Раньше он никогда бы не поверил в свое постоянство. Еще ни разу он не ограничивался так долго одной женщиной.
Фильм Томаша демонстрировался на следующий вечер, и, несмотря на все оговорки самого Томаша, он произвел впечатление и на критику, и на зрителей, которые признали его талант, а некоторые изъяны приписали давлению чешского правительства. После просмотра Адам и Катринка организовали небольшой прием на своей квартире. Помимо обычного круга своих друзей, Грэхемы пригласили еще несколько людей, с которыми, по их мнению, был бы рад познакомиться Томаш; здесь были затворник Вуди Аллен и Диана Китон, оба они получили в прошлом году «Оскара» за фильм «Энни Холл». Пришли также Уильям Голдмен, Джозеф Папп, Дэвид Меймет, Роберт де Ниро, Мейер Кох, Мартина Навратилова и Милош Форман.

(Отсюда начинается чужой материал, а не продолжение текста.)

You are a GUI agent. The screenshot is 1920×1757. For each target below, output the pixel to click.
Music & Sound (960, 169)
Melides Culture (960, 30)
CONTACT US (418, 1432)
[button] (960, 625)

Настроение было праздничное, так, если бы фильму предстоял большой коммерческий успех, а не скорое бесследное исчезновение, и вечер закончился тем, что Катринка, Милош, Мартина, Томаш и сопровождающий его офицер госбезопасности, которого представили как члена киноделегации, стали петь чешские народные песни под аккомпанемент Катринки на гитаре. Мать Адама, будь она здесь, конечно, этого бы не одобрила, но ее не было, и все великолепно провели время. Когда Рик Колинз написал об этом в своей рубрике, он охарактеризовал этот вечер как самый необычный для Нью-Йорка прием: чистый, добросердечный и веселый.
Когда Томашу пришло время уезжать, Катринка не провожала его до аэропорта, а попрощалась с ним в «Элгонкуине», куда она прибыла с сумками, полными подарков Жужке, Мартину и супругам Черни; здесь была одежда, косметика, чулки, игрушки, продукты, ликер, сигареты.

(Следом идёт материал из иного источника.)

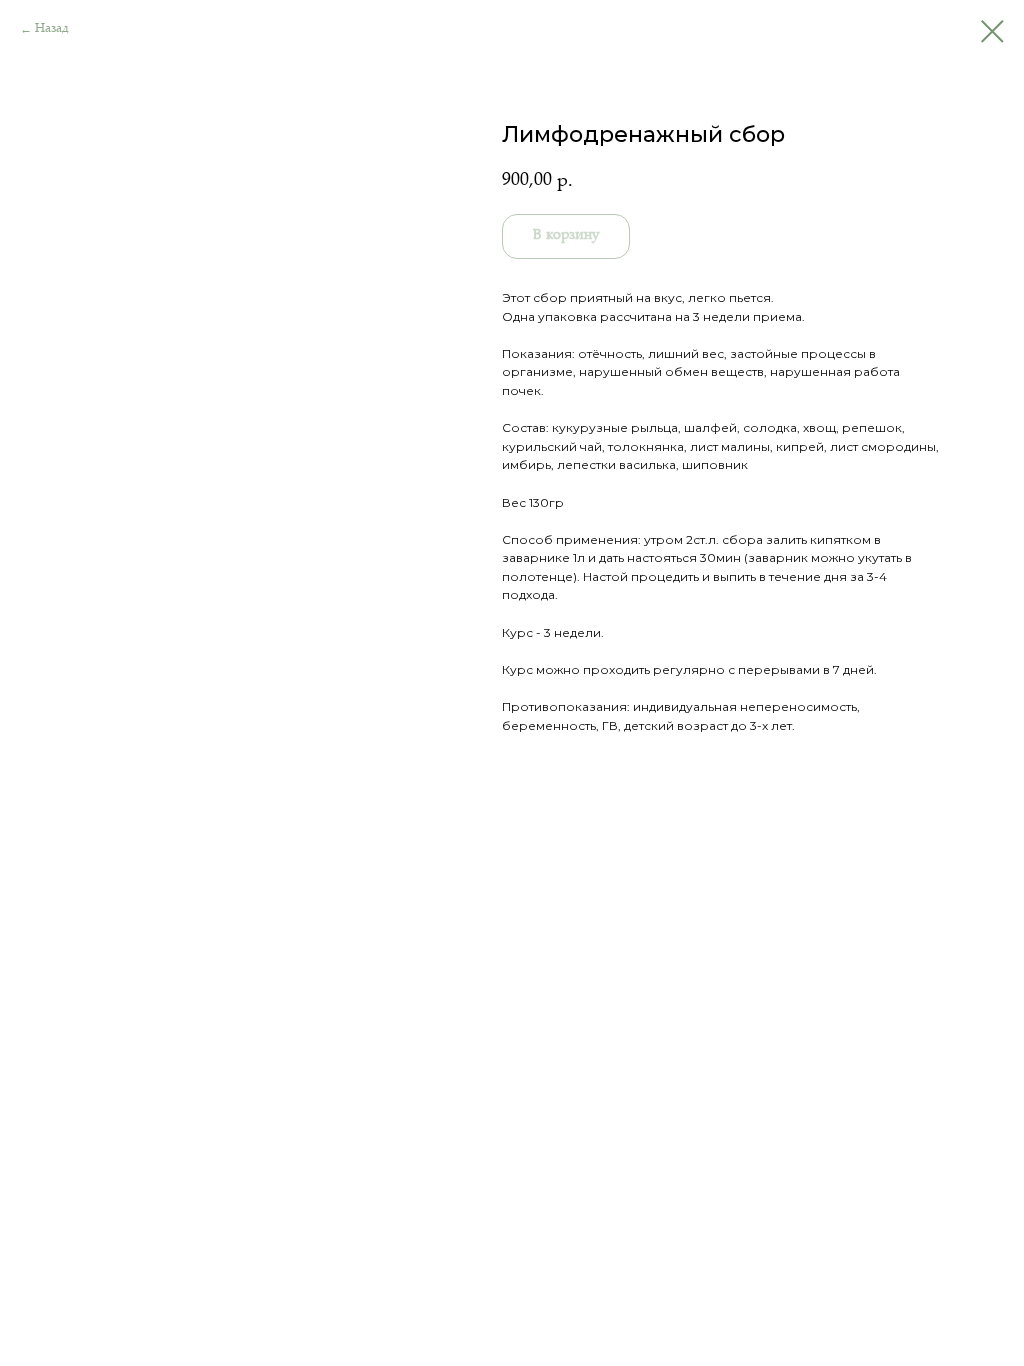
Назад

– Надеюсь, таможенники мне кое-что из этого оставят, – пробормотал он.
– Для них – ликер, – сказала Катринка.
– Ты всегда все просчитываешь, не правда ли?

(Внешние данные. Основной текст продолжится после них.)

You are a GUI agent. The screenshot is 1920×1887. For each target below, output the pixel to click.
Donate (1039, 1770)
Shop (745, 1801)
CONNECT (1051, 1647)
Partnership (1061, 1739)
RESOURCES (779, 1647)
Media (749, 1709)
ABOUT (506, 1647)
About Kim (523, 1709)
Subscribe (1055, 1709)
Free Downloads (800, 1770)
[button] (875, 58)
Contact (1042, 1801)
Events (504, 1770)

– Иногда, – ответила она. Томаш обнял ее.
– Почему ты не расскажешь мне, что случилось? – спросил он, жалея о том, что все откладывал этот вопрос, а теперь было уже слишком поздно, чтобы получить на него подробный ответ. Но ему не хотелось что-то выведывать, ведь он помнил, что они перестали все поверять друг другу с того самого дня, когда она легла в постель с Миреком Бартошем.
– Ничего, – сказала она. – Ничего особенного. Ты видишь, какая у меня жизнь. Просто замечательная. Но есть кое-что, чего я очень хочу, но никак не могу получить, это иногда меня очень печалит.
– Что же это?
– Ребенок.
– Ты еще так мало времени замужем, Катринка.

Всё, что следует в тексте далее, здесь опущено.